Hi Andrew --

On 8/20/2023 3:58 PM, Andrew Kaster wrote:
> Brian,
> 
> I added a CMake option last week called ENABLE_NETWORK_DOWNLOADS that should
> make one of your patches obsolete. Setting it to OFF should have the desired
> effect. We recently added another required download for the Public Suffix
> list from https://github.com/publicsuffix/list
> <https://github.com/publicsuffix/list> as well.
> 

That's helpful. Setting things up manually beforehand is not all that
difficult once you know what you need.

> I'm surprised by your clang 15 -> clang 13 patch. Last time I tried to use
> that version of clang to compile ladybird, the compiler ICE'd pretty badly.
> 

I wasn't sure how to answer this when Linus said something, and I'm
still not sure how to answer this. I have multiple reports from
developers and users that Ladybird works on OpenBSD on amd64 and aarch64
with the in-base compiler. Whether that's because OpenBSD clang
backported some fixes or some other reason, I don't know.

> Ladybird is known to work on both amd64 and aarch64, fwiw. I've at least
> tested it on aarch64 macOS and Asahi Linux (on the same Apple silicon
> machine)
> 

It also works on OpenBSD on an M2, reported by tobhe@:
https://bsd.network/web/@tobhe/110748264101076472

> Your build script looks similar-ish to a few that I've been messing around
> with for nixOS [1] and Flatpak [2]. I'm not sure what the best way around
> manually setting up the Cache directory for the data files is though.
> 

If there's a common strategy to ease maintenance for all portable
targets, let me know I can move to that.

> If you want /usr/local/ladybird/res then passing -DCMAKE_INSTALL_DATADIR
> should do the right thing, assuming you also patch Ladybird/Utilities.cpp
> to tell Ladybird where its "resource root" is (i.e. /usr/local/ladybird).
> 

It should be /usr/local/share/ladybird/res to match the general package
structure (I typo'd my original email), but the end result is the same.
I did not try this but would be worth trying.

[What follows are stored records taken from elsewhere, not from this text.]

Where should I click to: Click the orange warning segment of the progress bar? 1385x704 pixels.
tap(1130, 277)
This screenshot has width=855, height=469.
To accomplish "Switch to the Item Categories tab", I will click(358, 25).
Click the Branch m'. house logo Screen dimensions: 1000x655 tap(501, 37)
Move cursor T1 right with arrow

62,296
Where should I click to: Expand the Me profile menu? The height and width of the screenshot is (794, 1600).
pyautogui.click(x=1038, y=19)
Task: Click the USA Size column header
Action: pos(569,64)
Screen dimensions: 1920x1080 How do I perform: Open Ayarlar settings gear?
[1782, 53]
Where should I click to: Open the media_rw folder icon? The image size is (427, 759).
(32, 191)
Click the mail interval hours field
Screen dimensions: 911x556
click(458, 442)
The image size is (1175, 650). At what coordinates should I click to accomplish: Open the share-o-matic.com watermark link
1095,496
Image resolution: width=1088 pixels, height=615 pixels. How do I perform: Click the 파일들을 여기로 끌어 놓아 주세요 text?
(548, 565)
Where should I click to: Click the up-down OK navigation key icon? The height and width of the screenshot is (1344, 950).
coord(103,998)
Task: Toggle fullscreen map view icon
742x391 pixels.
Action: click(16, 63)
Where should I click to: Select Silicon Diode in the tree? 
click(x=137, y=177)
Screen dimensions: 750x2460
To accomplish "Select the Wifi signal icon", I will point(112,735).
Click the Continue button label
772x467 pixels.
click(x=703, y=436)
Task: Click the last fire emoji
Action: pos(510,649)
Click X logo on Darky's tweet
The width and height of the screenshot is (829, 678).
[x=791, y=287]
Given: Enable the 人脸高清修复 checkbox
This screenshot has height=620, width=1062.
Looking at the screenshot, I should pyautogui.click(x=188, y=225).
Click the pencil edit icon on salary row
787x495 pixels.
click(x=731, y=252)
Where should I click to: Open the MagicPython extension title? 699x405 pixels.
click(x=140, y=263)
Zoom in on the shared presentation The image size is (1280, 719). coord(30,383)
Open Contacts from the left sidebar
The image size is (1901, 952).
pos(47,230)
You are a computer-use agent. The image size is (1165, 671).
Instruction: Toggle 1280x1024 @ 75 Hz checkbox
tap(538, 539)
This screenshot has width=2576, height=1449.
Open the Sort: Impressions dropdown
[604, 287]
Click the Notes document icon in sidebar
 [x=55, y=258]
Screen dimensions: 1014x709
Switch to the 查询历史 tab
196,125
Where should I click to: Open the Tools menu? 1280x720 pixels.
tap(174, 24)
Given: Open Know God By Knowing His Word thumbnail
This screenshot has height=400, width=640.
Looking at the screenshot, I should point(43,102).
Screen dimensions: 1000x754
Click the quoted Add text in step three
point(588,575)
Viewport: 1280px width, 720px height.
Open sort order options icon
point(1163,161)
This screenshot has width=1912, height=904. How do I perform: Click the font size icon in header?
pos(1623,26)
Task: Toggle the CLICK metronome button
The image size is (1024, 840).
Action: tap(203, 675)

> One snag with bumping up to a revision with ENABLE_NETWORK_DOWNLOADS is that
> I moved the "current binary directory" detection logic out of Qt to
> reduce the
> dependence on Qt in the helper processes (WebContent, RequestServer, etc).
> But all the googling I tried showed that OpenBSD doesn't have a good way to
> figure that out aside from looking for argv[0] in $PATH. The logic is in
> LibCore/System.cpp:1734 in current_executable_path. Of course for what it's
> used for in Ladybird, one could simply hardcode "/usr/local/bin/foobar" and
> it would probably work.
> 

We would hardcode "/usr/local/bin/ladybird" for the OpenBSD package.

I'll try to get a new package/port out over the next few days after
updating the codebase and trying some of this out.